Album der Woche

Album der Woche KW 10: Kaffkiez – WIR

Nach ihrer Bahnhofs-Konzerttour, die in Nürnberg mit einem ungeplanten Polizeieinsatz für Aufsehen sorgte, veröffentlichen Kaffkiez nun ihr drittes Album „WIR“.

Bild: Kaffkiez 2026

Es ist mittlerweile das dritte Album der Band Kaffkiez aus Rosenheim. Nach „Alles auf Anfang“ und „Ekstase“ führt es ihre Geschichte fort. (Eine Rezension zum Album „Ekstase“ findet ihr hier: https://www.funklust.de/2024/03/album-der-woche-kw-10-kaffkiez-ekstase/). Diese Geschichte beginnt mit dem Album „Alles auf Anfang“, das viele Situationen beschreibt, in denen es darum geht, neue Sachen auszuprobieren und ins Leben zu starten. Ein Beispielsong hierfür ist „Frei. Hier wird das Gefühl beschrieben, wenn alles irgendwie doof ist und man mit dem Rücken zur Wand steht – und dennoch gibt es einen Weg, den man nur gehen muss.
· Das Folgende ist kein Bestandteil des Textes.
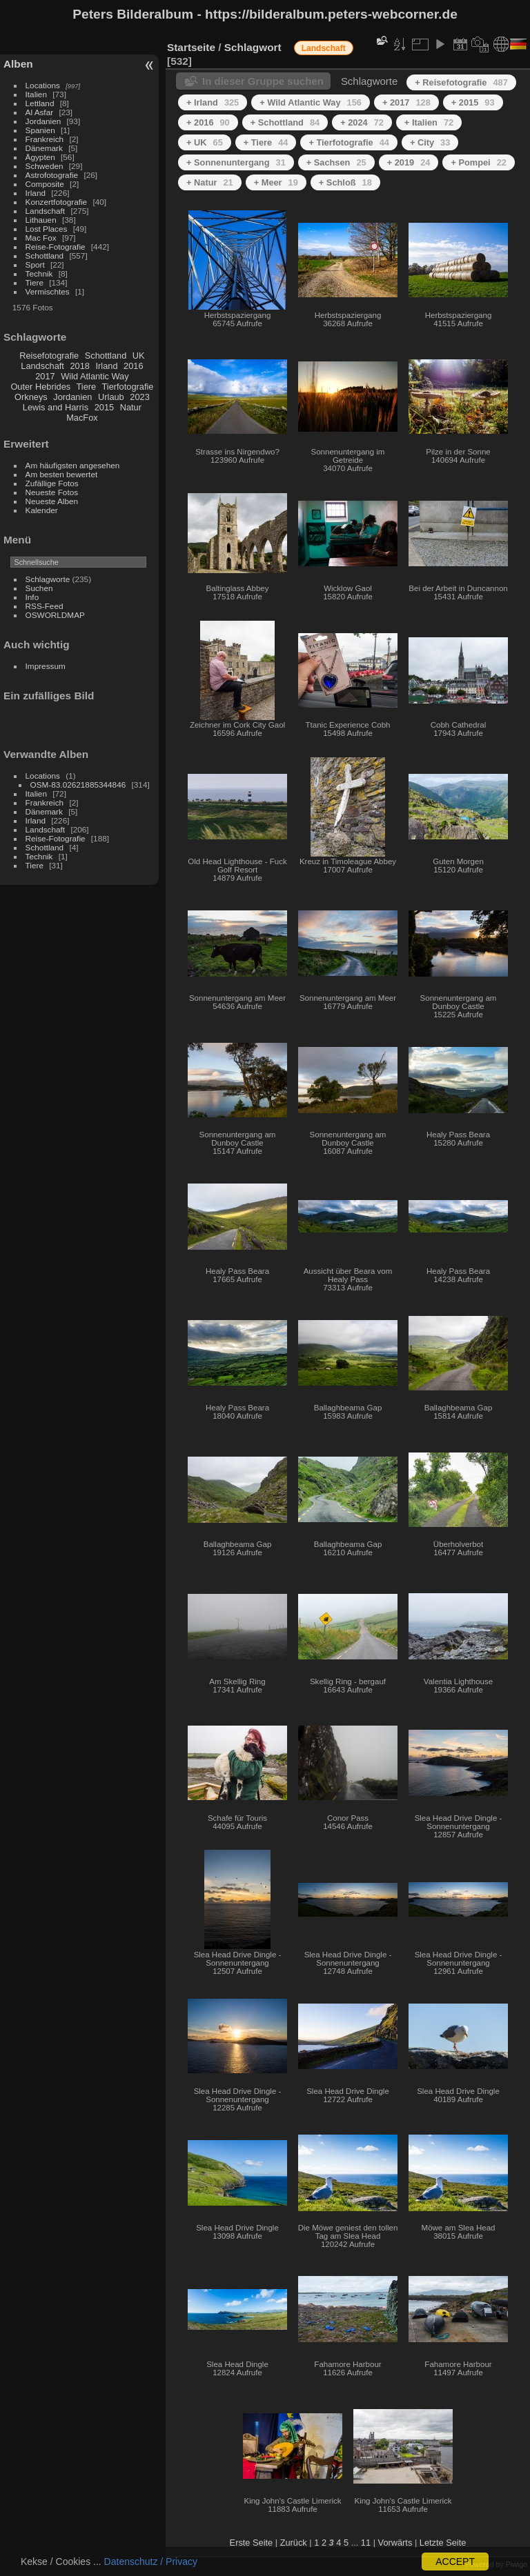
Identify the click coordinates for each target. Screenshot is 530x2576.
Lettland (40, 103)
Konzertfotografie (57, 201)
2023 (139, 397)
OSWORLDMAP (55, 614)
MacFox (82, 417)
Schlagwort (253, 47)
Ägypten (40, 156)
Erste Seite (251, 2542)
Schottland (45, 255)
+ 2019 (409, 162)
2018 (79, 366)
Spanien (40, 130)
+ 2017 (406, 102)
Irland (36, 192)
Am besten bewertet (62, 474)
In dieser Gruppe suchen (263, 81)
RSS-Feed (44, 605)
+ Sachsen (336, 162)
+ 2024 (362, 122)
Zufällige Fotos (52, 483)
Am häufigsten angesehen (73, 465)
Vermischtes (48, 291)
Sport (35, 264)
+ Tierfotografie (348, 142)
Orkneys (31, 397)
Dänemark (44, 147)
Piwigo (516, 2564)
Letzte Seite (443, 2542)
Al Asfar (40, 112)
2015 (104, 407)
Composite (45, 183)
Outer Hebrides (40, 386)
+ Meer (276, 182)
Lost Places (47, 228)
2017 (45, 376)
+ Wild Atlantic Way (310, 102)
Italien (36, 94)
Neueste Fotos (52, 492)
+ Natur (209, 182)
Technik (39, 273)
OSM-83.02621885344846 (78, 784)
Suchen (39, 587)
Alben (18, 64)
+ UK (204, 142)
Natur (130, 407)
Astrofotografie (52, 174)
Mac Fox (41, 237)
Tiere (34, 282)
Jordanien (43, 121)
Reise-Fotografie (56, 246)
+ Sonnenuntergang (236, 162)
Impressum (46, 665)
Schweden (44, 165)
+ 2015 (473, 102)
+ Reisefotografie (461, 82)
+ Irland (212, 102)
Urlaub (111, 397)
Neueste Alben (52, 501)
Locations (43, 85)
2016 (133, 366)
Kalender (42, 510)
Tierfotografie (128, 386)
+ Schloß (345, 182)
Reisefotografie (49, 355)
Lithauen (41, 219)
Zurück (293, 2542)
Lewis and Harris (55, 407)
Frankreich (45, 138)
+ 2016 (208, 122)
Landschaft (46, 210)
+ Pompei (478, 162)
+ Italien (428, 122)
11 (366, 2542)
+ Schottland (285, 122)
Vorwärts (395, 2542)
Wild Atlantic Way (94, 376)
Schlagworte (48, 579)
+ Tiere (266, 142)
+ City (430, 142)
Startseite (191, 47)
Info (32, 596)
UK (138, 355)
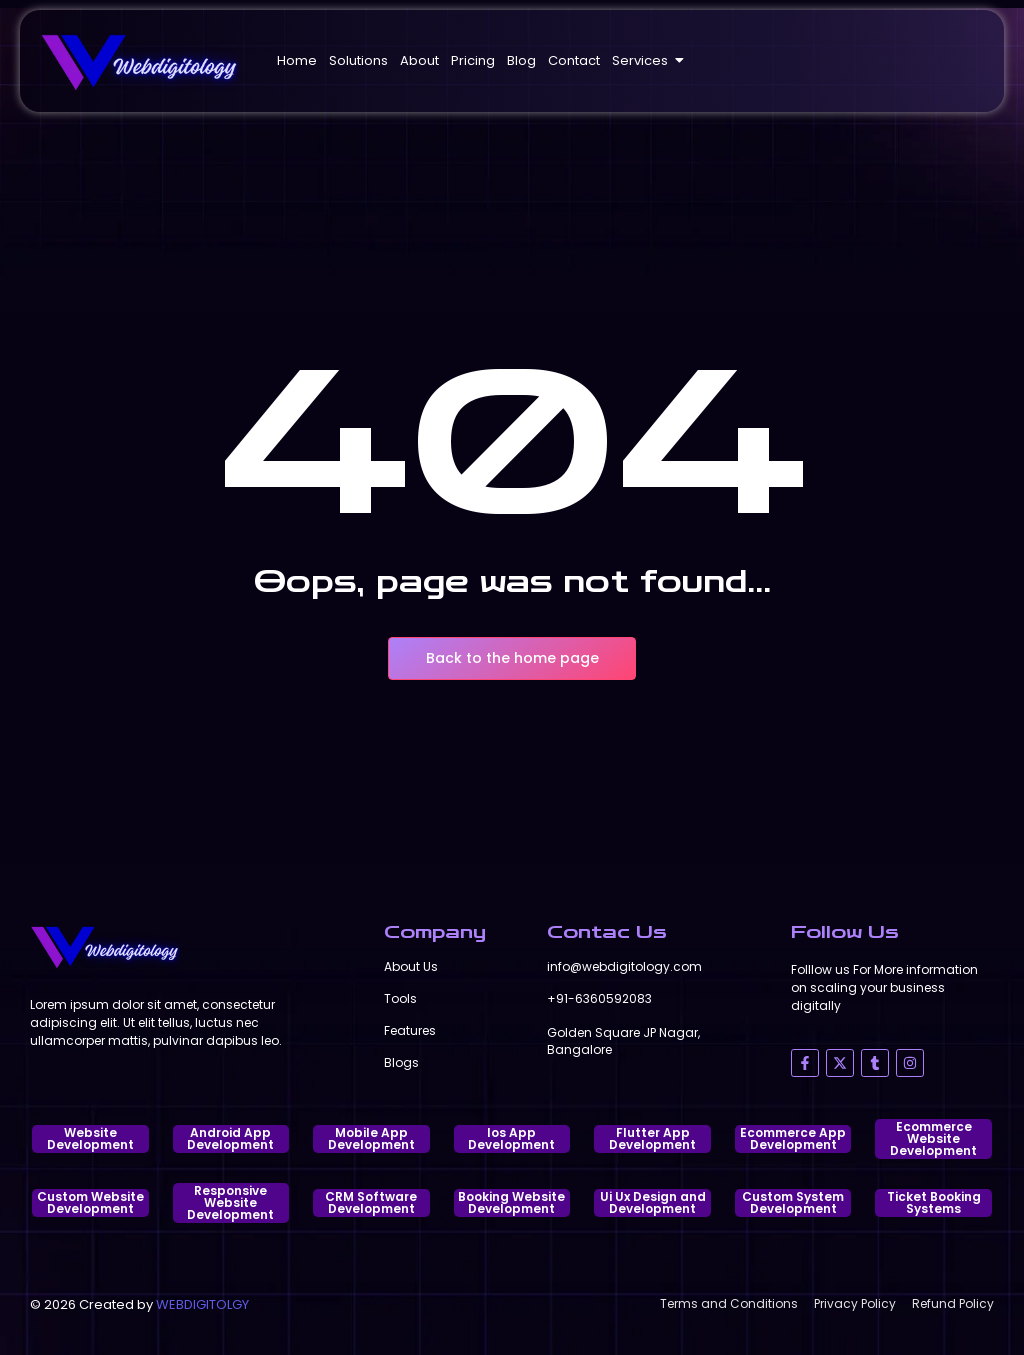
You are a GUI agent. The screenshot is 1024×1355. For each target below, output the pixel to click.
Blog (521, 60)
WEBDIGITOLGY (202, 1304)
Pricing (473, 60)
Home (297, 60)
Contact (574, 60)
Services (643, 60)
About (419, 60)
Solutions (358, 60)
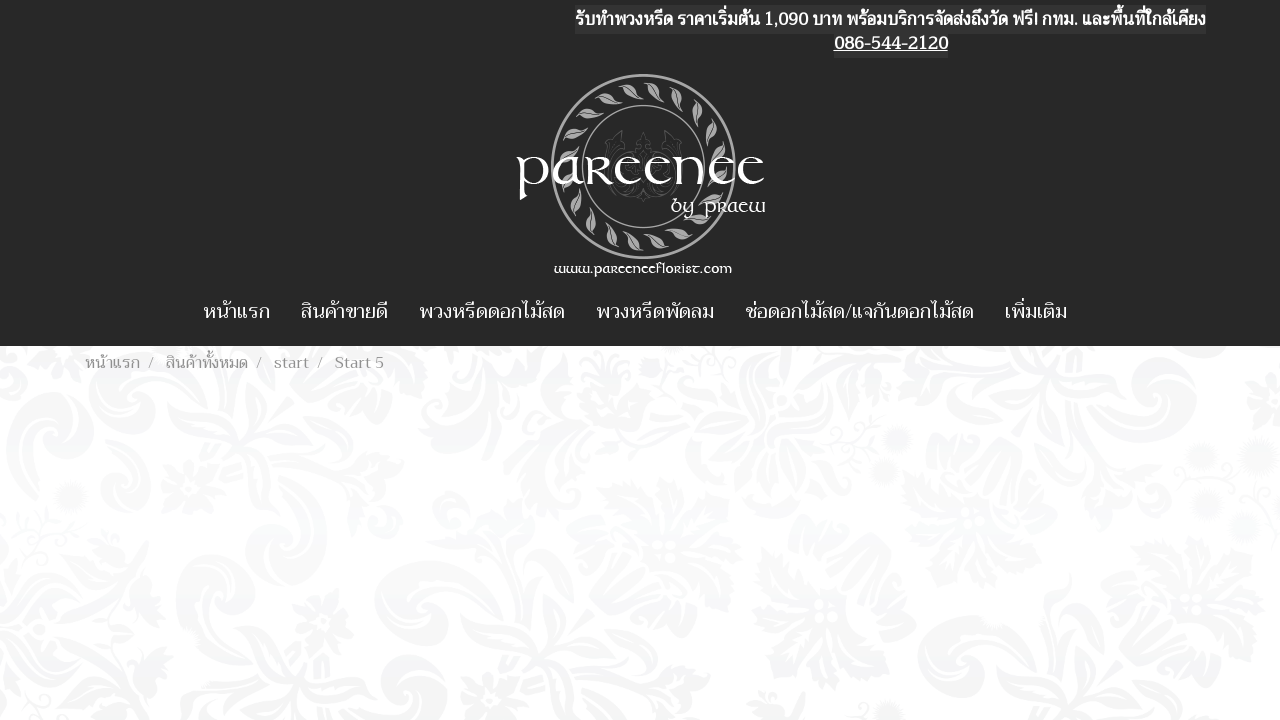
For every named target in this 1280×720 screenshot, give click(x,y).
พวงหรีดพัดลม (655, 311)
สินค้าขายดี (344, 311)
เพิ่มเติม (1036, 311)
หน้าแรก (236, 311)
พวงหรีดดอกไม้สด (492, 311)
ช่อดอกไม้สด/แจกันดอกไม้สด (859, 311)
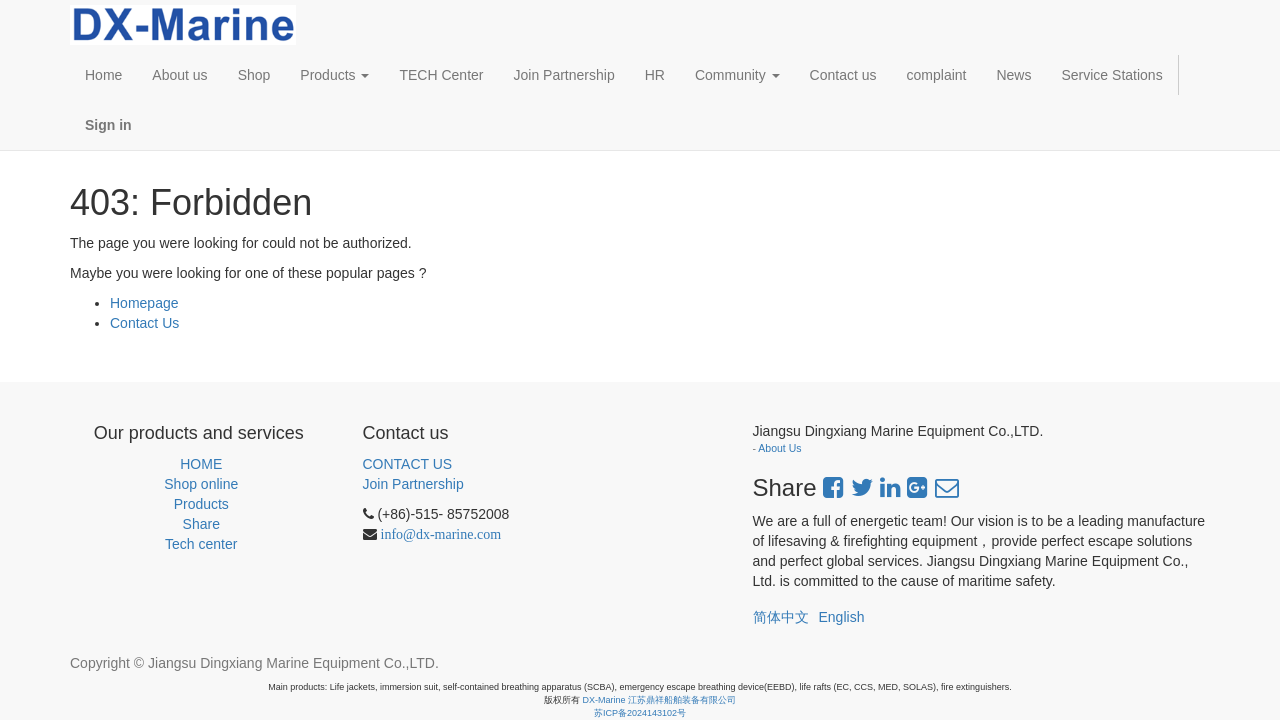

Und genau diesen Weg ist die Band mit ihrem zweiten Album „Ekstase“ gegangen. Ein Album voll mit dem Gefühl einer gewissen Ruhelosigkeit. Es erzählt von einer Zeit, in der man sich selbst finden soll, obwohl man nicht weiß, wer man ist  und sich vielleicht nicht einmal  finden und anpassen möchte. Ein wenig verloren in der Welt und deren Erwartungen. Klassisches Beispiel wären hier die Songs „Mitte 20“ oder „Ich lüge“, die Momente beschreiben, wo andere ihren Platz gefunden haben, man selbst aber noch herumtreibt.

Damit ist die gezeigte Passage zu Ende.